# [Your instructions]
Please return the passage about the 2022 Copa Bolivia word for word, from "The 2022 Copa" to "of US$ 500,000.".
**** Selected text ****
The 2022 Copa Bolivia was the 28th edition of the Copa Bolivia, Bolivia's domestic football cup competition organized by the Bolivian Football Federation (FBF), held for the first time since 2002. Ninety-four teams from the División Profesional and regional leagues were slated to take part in the competition, which started on 21 April with its regional preliminary stages and was scheduled to end on 3 November 2022.

The champions were entitled to qualify for the 2023 Copa Sudamericana, taking the Bolivia 2 berth for that competition, as well as the 2022 Supercopa Bolivia and would also earn a prize of US$ 500,000.

The competition was cancelled by the FBF on 18 July 2022, prior to the start of the national stage, after 28 out of the 32 teams that qualified failed to fully comply with the established requirements.

Format
The competition consisted of a preliminary stage and a national stage. In the preliminary stage, which was contested on a regional basis, the teams from each regional association took part in a knockout tournament which qualified one team from each regional league to the national stage, where they would join the 16 División Profesional teams (including the two promoted teams for the 2022 season), along with the other six quarter-finalists of the 2021 Copa Simón Bolívar, and the losing team of the 2021 promotion/relegation play-off (Real Potosí) to make a field of 32 teams.
**** Data records ****
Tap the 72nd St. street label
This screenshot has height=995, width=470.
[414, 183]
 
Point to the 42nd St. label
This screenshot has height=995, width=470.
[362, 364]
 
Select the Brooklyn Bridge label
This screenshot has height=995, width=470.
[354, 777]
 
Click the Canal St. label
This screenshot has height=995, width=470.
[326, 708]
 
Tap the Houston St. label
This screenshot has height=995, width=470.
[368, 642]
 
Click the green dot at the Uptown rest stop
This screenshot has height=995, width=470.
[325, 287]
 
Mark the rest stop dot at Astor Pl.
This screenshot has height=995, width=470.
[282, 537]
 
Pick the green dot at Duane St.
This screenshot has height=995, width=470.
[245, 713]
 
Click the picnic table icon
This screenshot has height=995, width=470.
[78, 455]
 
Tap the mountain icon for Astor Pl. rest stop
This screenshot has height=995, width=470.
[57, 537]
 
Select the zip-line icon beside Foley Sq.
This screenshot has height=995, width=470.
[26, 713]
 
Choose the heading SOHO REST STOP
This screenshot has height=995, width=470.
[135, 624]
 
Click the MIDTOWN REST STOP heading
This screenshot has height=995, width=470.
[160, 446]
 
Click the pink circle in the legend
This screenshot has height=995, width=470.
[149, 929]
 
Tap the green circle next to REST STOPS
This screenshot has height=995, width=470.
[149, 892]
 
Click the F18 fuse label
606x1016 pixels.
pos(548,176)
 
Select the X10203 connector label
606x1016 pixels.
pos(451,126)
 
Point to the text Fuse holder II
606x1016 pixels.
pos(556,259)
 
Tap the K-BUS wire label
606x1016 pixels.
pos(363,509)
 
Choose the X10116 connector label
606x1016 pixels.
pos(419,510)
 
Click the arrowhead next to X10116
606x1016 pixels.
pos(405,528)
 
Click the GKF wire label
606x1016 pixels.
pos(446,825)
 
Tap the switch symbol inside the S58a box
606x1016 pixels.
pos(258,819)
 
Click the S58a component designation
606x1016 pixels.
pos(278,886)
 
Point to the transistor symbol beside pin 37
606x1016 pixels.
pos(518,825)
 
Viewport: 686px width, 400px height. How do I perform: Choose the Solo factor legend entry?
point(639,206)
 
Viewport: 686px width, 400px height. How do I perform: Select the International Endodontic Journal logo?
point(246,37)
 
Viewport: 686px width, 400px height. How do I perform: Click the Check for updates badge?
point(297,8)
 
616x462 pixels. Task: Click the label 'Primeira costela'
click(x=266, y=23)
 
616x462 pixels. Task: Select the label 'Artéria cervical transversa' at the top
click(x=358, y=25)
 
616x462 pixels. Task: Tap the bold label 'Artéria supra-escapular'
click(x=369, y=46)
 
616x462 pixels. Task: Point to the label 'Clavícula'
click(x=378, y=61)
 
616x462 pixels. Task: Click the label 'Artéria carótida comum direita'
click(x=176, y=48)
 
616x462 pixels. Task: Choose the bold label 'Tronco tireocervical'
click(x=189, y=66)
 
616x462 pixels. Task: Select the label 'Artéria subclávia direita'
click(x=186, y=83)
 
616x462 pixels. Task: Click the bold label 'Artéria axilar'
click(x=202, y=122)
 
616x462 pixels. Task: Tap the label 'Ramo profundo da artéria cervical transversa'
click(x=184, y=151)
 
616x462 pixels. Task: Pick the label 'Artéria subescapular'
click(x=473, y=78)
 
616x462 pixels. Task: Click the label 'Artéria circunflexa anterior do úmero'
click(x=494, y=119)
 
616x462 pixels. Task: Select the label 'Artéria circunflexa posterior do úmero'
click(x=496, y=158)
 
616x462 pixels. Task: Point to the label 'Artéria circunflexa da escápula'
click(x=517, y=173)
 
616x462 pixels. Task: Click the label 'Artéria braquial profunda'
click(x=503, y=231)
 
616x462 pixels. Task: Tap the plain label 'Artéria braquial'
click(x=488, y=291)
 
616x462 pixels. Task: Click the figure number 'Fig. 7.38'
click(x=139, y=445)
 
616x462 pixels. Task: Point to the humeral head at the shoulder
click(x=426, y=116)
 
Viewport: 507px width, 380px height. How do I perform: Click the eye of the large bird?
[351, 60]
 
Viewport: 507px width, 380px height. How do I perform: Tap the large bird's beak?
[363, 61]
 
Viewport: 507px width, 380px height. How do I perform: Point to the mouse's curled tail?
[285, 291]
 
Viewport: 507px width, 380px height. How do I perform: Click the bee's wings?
****
# [Solution below]
The 2022 Copa Bolivia was the 28th edition of the Copa Bolivia, Bolivia's domestic football cup competition organized by the Bolivian Football Federation (FBF), held for the first time since 2002. Ninety-four teams from the División Profesional and regional leagues were slated to take part in the competition, which started on 21 April with its regional preliminary stages and was scheduled to end on 3 November 2022.

The champions were entitled to qualify for the 2023 Copa Sudamericana, taking the Bolivia 2 berth for that competition, as well as the 2022 Supercopa Bolivia and would also earn a prize of US$ 500,000.